• **What the task requires**:
Please transcribe the data that follows exactly, from its first line through the line that contains "Given: Click the Total View eye icon".

Stored records
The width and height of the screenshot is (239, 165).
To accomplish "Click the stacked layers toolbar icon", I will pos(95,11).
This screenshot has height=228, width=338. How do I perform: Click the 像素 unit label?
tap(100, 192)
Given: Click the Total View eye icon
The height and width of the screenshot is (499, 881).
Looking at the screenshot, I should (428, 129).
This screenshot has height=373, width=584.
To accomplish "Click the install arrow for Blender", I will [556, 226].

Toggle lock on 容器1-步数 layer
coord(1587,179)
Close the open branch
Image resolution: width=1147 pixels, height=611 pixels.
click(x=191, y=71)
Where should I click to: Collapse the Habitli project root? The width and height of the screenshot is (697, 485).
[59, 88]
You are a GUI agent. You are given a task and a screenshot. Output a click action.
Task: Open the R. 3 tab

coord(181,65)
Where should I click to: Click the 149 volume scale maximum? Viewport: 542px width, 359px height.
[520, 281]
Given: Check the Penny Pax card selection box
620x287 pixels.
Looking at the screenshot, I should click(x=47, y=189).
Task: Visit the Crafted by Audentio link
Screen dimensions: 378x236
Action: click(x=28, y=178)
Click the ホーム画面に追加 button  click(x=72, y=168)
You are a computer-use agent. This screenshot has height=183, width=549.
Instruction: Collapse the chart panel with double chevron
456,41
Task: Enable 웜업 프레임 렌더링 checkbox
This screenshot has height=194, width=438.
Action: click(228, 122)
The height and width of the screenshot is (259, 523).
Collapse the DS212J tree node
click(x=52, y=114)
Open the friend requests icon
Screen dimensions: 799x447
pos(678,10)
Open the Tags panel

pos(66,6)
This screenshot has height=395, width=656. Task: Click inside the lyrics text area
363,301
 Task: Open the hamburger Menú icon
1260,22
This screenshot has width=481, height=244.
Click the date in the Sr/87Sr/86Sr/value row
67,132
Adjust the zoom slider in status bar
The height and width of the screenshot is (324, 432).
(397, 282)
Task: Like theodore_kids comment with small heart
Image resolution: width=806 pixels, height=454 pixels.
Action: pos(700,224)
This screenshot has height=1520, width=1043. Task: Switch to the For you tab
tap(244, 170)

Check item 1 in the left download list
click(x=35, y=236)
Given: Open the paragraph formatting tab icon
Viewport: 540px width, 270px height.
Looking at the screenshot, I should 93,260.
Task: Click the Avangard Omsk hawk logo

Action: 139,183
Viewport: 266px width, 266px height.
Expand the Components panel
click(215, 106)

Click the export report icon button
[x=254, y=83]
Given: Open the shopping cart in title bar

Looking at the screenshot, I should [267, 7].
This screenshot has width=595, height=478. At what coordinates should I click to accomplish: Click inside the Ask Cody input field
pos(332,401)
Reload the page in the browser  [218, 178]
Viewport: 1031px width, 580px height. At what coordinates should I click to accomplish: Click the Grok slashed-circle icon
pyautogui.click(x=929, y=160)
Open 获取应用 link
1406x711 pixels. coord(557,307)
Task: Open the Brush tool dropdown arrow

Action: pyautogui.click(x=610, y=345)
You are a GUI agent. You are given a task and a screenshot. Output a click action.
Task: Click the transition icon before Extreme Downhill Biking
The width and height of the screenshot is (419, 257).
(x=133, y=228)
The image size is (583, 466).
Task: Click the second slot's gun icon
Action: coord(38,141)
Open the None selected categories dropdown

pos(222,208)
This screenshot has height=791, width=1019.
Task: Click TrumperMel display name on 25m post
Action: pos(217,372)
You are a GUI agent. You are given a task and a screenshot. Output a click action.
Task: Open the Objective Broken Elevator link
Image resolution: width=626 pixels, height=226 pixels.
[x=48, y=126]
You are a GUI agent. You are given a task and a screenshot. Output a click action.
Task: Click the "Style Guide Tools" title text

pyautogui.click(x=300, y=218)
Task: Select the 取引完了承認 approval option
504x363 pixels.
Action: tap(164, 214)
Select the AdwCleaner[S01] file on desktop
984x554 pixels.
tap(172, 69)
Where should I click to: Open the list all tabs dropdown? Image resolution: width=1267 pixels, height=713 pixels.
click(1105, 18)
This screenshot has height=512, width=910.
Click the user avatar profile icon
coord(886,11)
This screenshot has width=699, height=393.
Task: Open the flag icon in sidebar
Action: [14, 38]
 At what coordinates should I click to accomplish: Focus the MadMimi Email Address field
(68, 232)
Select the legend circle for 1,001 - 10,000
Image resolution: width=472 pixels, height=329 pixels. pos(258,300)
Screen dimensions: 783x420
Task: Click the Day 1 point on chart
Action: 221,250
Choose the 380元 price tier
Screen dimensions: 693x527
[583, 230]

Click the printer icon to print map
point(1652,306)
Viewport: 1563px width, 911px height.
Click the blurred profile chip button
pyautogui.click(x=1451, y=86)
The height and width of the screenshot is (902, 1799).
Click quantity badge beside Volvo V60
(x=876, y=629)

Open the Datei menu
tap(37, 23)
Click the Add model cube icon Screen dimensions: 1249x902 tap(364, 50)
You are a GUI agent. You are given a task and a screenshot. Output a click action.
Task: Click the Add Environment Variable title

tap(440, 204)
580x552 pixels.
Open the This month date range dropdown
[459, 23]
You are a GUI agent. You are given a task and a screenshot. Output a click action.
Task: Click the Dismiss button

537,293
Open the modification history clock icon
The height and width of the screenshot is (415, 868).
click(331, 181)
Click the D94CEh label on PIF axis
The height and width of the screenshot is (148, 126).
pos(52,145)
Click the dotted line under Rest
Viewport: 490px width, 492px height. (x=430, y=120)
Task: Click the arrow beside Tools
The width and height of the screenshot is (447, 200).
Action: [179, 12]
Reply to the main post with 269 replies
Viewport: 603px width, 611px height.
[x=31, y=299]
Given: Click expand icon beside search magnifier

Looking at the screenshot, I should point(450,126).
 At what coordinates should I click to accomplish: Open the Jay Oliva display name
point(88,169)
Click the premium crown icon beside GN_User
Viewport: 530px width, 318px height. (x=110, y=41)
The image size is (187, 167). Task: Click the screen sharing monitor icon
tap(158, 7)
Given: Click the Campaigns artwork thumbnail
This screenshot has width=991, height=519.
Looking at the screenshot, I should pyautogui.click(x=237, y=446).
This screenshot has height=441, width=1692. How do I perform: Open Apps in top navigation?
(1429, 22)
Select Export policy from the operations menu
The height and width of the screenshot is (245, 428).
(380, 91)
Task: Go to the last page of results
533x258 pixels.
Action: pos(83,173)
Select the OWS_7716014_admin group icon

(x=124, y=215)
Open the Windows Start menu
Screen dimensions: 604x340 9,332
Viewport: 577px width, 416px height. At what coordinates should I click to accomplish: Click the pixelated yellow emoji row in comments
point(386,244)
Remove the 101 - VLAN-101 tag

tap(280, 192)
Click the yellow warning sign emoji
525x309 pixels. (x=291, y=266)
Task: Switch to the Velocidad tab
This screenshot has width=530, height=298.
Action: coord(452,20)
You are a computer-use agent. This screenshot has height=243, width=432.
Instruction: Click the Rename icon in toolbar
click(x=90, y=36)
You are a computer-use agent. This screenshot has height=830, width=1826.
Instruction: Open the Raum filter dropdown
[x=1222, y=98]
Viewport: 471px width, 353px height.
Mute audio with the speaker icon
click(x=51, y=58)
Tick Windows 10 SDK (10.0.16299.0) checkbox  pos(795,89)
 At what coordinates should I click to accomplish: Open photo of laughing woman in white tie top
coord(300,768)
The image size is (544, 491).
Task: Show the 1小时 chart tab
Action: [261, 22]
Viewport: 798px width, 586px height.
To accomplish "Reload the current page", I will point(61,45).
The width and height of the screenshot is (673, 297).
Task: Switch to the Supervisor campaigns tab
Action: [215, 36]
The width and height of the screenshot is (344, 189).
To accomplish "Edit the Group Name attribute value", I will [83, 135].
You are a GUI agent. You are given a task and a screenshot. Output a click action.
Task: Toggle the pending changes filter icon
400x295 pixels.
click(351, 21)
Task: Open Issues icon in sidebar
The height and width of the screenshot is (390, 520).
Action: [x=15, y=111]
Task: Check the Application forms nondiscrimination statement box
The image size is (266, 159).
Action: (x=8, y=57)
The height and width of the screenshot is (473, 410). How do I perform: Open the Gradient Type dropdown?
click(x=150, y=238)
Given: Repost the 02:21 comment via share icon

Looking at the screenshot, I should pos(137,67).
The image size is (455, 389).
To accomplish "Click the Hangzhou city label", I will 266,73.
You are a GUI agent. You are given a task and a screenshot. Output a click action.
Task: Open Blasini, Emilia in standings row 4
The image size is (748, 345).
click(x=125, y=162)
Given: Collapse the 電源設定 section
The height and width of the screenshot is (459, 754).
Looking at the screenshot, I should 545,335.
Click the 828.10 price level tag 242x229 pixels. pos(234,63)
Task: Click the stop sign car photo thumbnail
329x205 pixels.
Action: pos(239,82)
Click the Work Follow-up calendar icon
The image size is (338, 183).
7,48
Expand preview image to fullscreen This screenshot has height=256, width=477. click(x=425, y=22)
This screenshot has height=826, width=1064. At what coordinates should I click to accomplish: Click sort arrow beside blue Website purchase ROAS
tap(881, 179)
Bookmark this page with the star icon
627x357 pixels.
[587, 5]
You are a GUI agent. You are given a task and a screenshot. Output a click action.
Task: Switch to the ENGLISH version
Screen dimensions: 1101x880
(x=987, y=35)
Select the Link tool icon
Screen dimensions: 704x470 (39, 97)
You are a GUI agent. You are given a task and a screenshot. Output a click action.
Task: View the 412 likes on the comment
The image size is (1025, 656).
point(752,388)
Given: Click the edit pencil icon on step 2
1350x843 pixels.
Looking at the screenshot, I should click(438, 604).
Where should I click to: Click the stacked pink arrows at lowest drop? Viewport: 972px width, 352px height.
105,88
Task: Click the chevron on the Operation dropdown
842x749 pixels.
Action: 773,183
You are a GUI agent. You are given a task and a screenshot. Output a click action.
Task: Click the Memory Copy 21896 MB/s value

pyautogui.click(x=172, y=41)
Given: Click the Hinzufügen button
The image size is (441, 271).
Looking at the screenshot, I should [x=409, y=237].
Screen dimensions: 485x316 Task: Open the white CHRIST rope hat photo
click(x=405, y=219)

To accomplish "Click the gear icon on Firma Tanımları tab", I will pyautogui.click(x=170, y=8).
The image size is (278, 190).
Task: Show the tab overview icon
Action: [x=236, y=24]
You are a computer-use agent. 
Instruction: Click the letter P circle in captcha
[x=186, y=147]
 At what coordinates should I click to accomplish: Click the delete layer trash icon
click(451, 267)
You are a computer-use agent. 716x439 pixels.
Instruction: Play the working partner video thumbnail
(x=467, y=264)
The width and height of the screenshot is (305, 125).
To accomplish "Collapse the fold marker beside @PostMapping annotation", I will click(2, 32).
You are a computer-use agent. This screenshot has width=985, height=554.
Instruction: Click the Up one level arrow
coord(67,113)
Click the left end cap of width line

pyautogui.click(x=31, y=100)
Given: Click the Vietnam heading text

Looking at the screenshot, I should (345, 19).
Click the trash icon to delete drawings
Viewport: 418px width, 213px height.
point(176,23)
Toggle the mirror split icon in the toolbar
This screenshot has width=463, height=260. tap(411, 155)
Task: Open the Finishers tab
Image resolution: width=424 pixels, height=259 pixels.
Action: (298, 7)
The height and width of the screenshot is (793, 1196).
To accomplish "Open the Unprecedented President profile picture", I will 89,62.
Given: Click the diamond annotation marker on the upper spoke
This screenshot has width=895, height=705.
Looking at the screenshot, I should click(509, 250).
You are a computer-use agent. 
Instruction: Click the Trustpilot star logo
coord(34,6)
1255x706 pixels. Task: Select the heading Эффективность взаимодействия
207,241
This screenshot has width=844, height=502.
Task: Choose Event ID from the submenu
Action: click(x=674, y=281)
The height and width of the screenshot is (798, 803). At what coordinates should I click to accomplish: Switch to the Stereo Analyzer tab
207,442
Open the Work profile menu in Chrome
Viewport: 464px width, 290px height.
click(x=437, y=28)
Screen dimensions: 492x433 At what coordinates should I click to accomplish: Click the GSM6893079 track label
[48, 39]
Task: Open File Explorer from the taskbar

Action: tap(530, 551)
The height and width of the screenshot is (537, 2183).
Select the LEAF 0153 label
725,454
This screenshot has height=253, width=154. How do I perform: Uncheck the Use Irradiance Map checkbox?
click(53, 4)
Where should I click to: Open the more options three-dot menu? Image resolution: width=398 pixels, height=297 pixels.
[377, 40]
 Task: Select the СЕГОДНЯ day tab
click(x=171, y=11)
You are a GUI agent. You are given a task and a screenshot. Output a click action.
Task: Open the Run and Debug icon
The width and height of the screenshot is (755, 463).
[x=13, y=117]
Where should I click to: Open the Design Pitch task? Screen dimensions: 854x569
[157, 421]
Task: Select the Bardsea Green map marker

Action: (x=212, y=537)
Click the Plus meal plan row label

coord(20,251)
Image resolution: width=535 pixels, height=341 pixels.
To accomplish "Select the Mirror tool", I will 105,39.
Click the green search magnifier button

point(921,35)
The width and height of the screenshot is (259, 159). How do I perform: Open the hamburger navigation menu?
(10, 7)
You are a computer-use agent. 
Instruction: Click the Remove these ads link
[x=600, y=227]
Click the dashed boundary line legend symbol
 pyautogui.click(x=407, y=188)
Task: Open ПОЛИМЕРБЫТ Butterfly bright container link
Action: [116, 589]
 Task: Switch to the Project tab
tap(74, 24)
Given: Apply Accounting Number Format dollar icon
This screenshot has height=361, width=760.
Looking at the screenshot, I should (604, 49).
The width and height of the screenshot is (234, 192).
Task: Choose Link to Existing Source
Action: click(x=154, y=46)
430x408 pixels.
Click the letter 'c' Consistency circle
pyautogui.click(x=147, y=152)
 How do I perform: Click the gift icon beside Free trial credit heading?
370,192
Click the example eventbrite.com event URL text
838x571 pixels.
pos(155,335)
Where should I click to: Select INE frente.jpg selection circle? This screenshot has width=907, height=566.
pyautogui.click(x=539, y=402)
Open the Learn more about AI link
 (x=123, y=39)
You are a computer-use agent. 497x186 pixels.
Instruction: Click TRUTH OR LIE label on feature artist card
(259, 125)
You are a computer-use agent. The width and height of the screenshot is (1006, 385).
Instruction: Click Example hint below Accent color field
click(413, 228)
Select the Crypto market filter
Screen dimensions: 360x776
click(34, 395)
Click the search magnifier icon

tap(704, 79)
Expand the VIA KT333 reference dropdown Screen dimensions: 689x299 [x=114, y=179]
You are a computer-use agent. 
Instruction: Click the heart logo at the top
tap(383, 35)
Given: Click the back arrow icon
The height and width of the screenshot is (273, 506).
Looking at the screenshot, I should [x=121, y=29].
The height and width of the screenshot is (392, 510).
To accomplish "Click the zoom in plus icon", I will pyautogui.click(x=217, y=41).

• **Output**:
The width and height of the screenshot is (239, 165).
To accomplish "Click the stacked layers toolbar icon", I will pos(95,11).
This screenshot has height=228, width=338. How do I perform: Click the 像素 unit label?
tap(100, 192)
Given: Click the Total View eye icon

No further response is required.